• U.S.

Army & Navy – COMMAND: New Boss

2 minute read
TIME

To boss its most important new pioneering job in air combat today, the U.S. Army Air Forces last week picked one of its youngest, yeastiest generals. Burly Major General Curtis Emerson LeMay, 37, crack Flying Fortressman, was detached from the European Theater and ordered to China to take command of the A.A.F.’s new B-29s.

Curtis LeMay had seen plenty of combat over Germany, but it was not entirely for bravery that he was picked for the new job. Almost from the day he entered the Air Corps as a flying cadet in 1928, Airman LeMay had been a bug on precise maintenance of military aircraft, had been equally pernickety about how they were flown.

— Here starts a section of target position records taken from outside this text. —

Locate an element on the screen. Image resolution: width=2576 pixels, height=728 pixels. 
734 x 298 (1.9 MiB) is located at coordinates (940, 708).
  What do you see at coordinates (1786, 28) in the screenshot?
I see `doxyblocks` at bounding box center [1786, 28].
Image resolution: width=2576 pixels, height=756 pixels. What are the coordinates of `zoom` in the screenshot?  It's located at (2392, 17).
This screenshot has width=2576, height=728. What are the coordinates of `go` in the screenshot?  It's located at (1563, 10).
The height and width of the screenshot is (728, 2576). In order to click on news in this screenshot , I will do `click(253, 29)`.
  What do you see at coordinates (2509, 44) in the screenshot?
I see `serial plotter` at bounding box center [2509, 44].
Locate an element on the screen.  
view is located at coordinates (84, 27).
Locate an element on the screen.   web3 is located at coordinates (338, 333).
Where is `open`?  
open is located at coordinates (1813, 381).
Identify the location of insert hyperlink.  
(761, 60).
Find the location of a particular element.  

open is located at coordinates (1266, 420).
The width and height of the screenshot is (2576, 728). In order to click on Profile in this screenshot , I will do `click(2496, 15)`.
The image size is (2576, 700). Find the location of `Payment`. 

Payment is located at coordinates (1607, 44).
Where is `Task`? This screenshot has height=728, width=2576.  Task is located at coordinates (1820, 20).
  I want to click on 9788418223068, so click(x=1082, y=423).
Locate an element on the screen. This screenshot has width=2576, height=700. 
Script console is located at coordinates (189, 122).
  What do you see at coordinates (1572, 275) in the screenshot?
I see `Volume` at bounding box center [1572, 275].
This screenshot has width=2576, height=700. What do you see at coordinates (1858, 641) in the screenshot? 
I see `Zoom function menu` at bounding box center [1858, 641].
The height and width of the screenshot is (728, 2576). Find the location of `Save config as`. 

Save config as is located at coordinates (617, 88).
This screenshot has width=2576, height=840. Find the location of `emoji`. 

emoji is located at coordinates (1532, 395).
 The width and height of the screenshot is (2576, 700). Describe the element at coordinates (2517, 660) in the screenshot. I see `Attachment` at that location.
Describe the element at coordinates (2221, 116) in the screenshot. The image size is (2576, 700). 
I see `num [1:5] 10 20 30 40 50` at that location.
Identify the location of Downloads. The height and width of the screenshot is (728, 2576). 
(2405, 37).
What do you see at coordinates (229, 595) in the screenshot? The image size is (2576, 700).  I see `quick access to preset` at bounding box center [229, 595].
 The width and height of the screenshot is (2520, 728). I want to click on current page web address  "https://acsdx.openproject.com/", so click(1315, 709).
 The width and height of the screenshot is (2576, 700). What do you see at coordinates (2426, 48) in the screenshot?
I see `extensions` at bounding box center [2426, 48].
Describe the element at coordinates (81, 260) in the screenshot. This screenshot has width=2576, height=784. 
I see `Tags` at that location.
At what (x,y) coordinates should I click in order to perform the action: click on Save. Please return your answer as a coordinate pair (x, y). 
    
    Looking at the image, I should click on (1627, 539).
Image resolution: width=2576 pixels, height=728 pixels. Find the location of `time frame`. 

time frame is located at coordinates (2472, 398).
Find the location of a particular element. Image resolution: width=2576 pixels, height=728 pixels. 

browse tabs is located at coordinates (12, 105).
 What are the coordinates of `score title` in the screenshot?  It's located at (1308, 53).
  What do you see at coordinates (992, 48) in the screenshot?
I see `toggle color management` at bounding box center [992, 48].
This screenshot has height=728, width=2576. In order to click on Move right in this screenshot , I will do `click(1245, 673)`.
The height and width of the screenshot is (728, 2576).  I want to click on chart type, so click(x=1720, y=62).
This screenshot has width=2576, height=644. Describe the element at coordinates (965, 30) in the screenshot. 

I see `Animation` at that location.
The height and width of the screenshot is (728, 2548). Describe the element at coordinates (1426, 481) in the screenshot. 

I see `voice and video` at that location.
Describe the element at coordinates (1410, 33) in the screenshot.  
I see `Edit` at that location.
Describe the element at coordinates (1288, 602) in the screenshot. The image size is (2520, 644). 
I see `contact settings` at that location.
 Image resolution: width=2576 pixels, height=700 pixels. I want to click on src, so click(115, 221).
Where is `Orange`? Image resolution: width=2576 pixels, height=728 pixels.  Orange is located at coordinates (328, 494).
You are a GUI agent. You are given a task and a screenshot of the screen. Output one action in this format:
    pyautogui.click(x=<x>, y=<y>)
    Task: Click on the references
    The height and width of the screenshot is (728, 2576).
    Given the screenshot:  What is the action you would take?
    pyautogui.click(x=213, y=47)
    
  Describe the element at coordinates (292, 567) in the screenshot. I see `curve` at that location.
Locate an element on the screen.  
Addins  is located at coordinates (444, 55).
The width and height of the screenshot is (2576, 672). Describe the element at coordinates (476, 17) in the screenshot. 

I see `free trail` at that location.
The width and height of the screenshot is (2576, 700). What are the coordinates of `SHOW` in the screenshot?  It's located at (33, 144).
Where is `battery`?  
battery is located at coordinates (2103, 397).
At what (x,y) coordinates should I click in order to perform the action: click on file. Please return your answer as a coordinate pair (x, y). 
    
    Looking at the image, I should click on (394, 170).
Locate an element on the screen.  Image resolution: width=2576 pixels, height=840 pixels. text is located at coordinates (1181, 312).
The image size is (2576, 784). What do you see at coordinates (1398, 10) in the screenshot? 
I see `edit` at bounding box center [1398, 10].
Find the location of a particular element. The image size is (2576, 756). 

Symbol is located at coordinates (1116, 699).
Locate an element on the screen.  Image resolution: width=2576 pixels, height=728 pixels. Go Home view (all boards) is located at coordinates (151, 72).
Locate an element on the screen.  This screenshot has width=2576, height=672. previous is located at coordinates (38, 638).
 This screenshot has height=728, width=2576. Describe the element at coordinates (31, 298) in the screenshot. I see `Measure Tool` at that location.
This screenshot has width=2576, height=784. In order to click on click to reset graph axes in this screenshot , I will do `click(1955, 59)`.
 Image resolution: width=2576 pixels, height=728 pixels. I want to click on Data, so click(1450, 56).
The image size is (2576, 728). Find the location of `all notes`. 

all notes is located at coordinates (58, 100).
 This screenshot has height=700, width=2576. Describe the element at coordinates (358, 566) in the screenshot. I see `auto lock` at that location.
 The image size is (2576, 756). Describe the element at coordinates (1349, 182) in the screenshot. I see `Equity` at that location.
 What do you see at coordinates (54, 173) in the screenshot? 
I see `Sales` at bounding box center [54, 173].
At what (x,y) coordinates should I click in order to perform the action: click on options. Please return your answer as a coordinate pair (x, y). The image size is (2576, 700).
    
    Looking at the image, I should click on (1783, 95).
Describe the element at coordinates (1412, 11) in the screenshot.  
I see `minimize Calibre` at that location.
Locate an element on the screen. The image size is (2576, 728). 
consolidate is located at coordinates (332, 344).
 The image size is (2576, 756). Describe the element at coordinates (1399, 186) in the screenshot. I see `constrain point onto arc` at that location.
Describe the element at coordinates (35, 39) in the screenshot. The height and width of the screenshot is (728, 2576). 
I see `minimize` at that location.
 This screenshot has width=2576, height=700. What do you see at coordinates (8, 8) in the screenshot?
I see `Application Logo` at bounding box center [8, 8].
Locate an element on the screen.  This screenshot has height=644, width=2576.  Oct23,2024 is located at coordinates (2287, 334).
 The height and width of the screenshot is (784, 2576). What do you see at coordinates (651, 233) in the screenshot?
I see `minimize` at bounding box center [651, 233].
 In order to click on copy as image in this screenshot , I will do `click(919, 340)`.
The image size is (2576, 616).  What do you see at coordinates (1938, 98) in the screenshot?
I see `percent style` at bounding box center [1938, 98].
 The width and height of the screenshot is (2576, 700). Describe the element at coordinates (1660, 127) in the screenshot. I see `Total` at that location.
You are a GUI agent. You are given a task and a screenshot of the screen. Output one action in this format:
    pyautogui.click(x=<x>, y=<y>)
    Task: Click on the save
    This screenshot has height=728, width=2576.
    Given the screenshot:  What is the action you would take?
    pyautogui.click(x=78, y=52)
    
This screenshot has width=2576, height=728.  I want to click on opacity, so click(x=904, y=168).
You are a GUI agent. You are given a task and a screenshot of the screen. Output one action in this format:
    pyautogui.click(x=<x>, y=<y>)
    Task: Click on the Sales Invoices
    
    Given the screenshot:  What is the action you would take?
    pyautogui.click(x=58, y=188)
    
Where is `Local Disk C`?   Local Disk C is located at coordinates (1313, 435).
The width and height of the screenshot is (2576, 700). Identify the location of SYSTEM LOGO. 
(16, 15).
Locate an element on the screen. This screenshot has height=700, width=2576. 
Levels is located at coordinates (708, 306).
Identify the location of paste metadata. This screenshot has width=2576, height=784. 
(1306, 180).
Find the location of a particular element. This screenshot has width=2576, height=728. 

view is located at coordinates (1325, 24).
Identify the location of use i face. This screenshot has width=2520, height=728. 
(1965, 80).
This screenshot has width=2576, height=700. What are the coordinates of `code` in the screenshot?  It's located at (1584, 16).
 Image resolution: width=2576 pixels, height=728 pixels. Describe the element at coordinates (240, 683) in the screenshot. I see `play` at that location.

This time he had a new kind of job on his hands. The B-29s have more tricks to be solved than any Flying Fortress pilot ever dreamed of — such as remote-control guns, cabin supercharging, a set of high-powered engines that can suck tanks dry long before their time if controls are not set just right.

Because they have a lot of tricks, they also call for a whole set of new tactics. Many an airforceman was ready to bet this week that General LeMay would write that book, too, just as he had developed a dazzling set of new formations for Flying Fortresses.

In China as in England, General LeMay will be insistent on hard precise work by pilots and mechanics, will set men back coldly and impersonally if they fail. In an attack on Germany months ago, LeMay’s ball-turret gunner called him on the inter phone to announce that his guns (which should have been readied on the ground) would not fire. Replied Pilot LeMay coolly from up front: “You’re going to look pretty silly when the 1905 start coming in.”